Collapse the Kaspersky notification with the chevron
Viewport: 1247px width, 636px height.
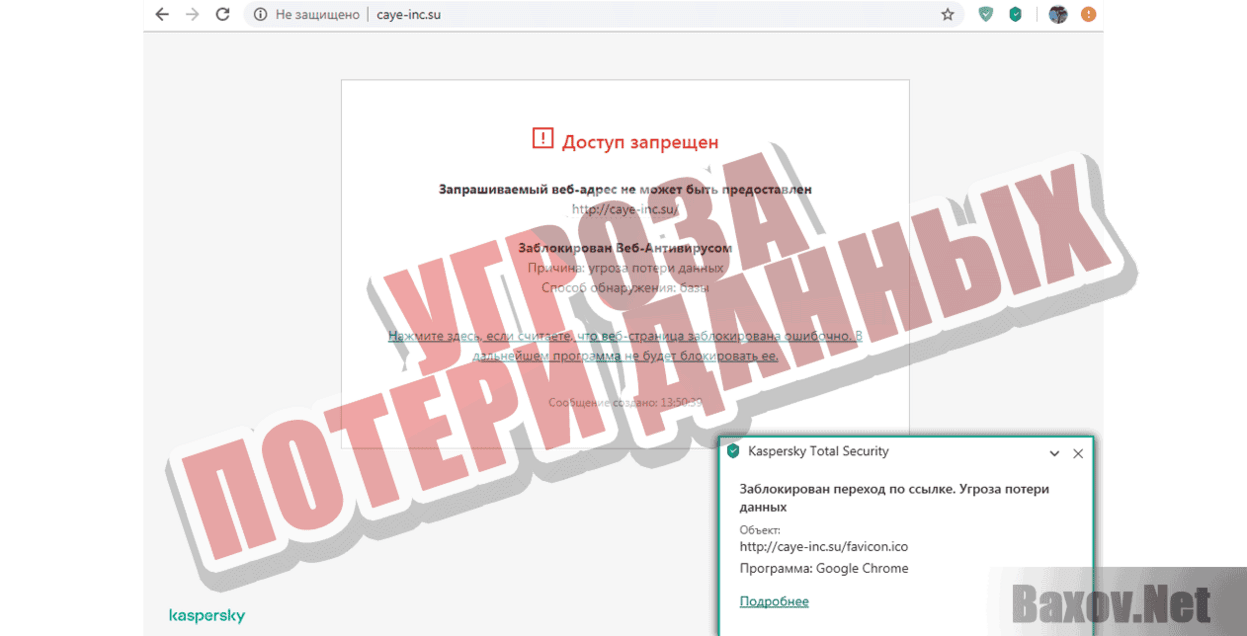pyautogui.click(x=1054, y=453)
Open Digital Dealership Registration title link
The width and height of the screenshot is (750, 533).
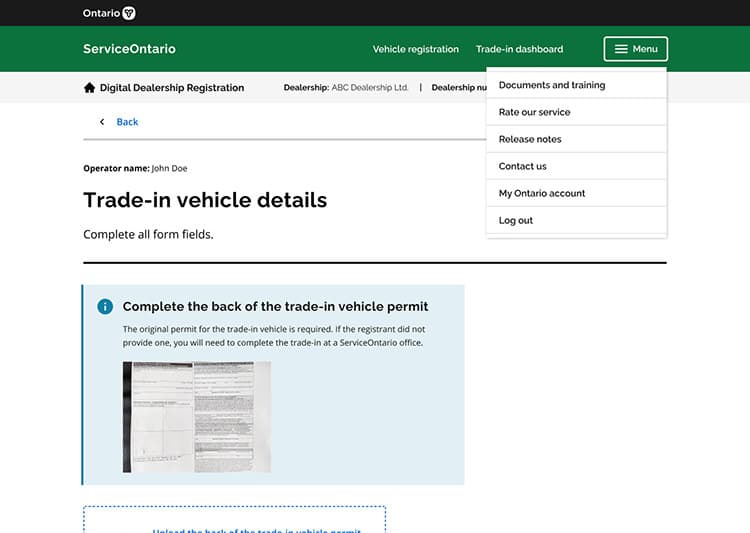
-------
*TASK TO CARRY OUT*: When you transcribe these entries, keep every word exact and drop the pictures.

*RESPONSE TO THE TASK*:
Collapse the Kaspersky notification with the chevron
Viewport: 1247px width, 636px height.
pyautogui.click(x=1054, y=453)
Open Digital Dealership Registration title link
The width and height of the screenshot is (750, 533).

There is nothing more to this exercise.